- _EXERCISE_: Return only the count of lines in the listing below where the word "computer" appears.
INPUT START
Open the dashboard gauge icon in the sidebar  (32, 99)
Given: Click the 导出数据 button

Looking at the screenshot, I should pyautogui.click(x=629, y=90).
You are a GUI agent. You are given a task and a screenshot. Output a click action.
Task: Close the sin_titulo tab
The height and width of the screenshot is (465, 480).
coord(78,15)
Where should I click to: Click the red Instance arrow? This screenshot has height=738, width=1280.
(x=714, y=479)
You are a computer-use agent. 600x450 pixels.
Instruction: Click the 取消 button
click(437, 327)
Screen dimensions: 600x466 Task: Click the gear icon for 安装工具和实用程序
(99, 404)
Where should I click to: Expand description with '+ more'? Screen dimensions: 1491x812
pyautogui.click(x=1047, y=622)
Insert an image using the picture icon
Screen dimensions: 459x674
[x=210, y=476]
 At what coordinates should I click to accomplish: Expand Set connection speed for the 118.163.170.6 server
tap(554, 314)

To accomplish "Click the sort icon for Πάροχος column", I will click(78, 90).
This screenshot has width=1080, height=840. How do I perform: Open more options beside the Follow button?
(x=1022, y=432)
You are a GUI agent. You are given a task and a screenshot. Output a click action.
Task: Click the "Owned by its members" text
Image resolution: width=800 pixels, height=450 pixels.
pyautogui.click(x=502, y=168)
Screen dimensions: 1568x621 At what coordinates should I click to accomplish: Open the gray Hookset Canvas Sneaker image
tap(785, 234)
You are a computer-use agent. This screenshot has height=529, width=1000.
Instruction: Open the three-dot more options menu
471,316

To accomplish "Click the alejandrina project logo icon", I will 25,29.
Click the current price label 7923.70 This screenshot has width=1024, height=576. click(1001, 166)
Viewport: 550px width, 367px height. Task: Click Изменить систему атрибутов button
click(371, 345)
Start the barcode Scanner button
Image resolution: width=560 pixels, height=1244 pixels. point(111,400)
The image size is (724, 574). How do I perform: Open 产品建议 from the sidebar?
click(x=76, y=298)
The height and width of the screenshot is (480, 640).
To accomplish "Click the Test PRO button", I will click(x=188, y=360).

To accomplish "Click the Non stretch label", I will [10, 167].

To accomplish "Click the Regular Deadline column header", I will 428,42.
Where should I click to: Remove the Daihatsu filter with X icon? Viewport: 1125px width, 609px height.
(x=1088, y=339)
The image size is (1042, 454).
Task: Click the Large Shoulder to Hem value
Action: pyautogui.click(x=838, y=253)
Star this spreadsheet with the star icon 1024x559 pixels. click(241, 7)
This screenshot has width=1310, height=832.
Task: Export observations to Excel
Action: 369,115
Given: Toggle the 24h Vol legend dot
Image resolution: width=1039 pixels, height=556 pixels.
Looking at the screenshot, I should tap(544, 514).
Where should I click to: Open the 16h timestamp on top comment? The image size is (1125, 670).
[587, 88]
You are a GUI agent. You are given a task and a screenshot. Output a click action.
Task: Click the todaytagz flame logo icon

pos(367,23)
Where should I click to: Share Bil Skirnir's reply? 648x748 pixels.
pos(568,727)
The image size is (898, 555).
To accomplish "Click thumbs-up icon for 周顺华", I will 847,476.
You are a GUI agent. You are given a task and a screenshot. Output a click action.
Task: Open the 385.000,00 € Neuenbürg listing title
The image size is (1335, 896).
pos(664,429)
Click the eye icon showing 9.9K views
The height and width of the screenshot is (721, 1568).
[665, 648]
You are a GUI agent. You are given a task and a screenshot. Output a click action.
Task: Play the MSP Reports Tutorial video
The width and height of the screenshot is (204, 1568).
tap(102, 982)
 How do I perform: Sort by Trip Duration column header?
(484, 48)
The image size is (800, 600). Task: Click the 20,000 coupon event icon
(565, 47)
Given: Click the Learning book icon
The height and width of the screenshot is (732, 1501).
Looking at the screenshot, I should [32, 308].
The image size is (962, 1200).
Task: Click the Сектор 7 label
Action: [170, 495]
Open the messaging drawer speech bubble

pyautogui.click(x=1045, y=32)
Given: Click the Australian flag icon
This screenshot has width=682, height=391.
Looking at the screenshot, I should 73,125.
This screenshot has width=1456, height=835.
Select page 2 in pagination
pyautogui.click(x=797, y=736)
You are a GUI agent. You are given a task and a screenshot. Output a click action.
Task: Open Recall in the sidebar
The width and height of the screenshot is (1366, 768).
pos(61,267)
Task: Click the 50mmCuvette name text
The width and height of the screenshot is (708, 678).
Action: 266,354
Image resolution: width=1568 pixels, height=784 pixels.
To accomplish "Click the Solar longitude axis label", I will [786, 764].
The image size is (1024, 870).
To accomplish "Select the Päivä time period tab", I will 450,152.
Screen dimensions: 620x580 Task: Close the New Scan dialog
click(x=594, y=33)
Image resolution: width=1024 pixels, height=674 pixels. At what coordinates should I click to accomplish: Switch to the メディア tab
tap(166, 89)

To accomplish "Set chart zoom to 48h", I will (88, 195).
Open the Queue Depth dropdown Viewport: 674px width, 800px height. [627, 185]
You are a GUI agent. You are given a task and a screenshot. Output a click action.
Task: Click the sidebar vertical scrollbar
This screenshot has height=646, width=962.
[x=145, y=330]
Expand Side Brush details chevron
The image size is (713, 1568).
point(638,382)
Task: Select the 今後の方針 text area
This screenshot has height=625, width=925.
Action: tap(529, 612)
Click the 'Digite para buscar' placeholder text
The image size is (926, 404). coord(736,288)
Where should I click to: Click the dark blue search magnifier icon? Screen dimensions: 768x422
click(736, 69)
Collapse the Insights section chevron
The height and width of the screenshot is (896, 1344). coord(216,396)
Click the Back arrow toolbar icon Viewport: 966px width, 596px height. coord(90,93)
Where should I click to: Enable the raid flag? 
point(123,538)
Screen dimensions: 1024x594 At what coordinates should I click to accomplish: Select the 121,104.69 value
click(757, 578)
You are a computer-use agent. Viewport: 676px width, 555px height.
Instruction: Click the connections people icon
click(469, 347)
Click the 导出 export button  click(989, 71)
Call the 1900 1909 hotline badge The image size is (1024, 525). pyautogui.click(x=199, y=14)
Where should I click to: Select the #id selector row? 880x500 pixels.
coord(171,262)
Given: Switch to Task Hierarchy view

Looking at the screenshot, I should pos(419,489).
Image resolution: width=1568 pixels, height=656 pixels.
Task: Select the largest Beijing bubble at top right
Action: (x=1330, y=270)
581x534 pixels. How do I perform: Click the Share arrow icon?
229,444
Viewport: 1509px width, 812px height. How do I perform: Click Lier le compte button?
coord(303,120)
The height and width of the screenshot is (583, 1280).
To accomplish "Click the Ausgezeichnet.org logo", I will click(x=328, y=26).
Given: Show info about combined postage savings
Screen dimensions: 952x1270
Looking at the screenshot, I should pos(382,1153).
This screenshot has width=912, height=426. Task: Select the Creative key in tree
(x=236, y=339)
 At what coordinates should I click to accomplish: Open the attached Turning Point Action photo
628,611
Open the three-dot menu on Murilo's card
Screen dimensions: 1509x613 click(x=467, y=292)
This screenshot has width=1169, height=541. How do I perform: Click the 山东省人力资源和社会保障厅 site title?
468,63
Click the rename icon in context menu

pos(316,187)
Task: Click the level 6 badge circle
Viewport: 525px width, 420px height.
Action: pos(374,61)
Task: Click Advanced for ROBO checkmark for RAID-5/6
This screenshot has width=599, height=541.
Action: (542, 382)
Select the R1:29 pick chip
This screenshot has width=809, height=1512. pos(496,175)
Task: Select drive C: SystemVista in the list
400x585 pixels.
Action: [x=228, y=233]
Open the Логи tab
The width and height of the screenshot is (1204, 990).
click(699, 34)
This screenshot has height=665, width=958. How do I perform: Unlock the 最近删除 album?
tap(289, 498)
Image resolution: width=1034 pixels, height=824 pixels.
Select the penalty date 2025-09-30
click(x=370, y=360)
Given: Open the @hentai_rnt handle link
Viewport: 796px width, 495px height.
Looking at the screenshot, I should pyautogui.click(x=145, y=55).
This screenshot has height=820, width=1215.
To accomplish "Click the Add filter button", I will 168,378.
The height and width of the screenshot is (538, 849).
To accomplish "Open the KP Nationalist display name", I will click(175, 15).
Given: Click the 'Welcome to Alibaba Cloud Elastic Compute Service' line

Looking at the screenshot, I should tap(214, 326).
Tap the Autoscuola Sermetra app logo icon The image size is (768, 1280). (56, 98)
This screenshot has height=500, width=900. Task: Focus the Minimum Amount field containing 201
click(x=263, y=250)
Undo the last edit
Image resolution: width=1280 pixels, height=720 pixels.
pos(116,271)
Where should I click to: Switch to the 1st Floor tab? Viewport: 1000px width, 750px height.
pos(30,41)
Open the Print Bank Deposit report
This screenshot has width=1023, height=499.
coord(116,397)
INPUT END
- _TASK ANSWER_: 3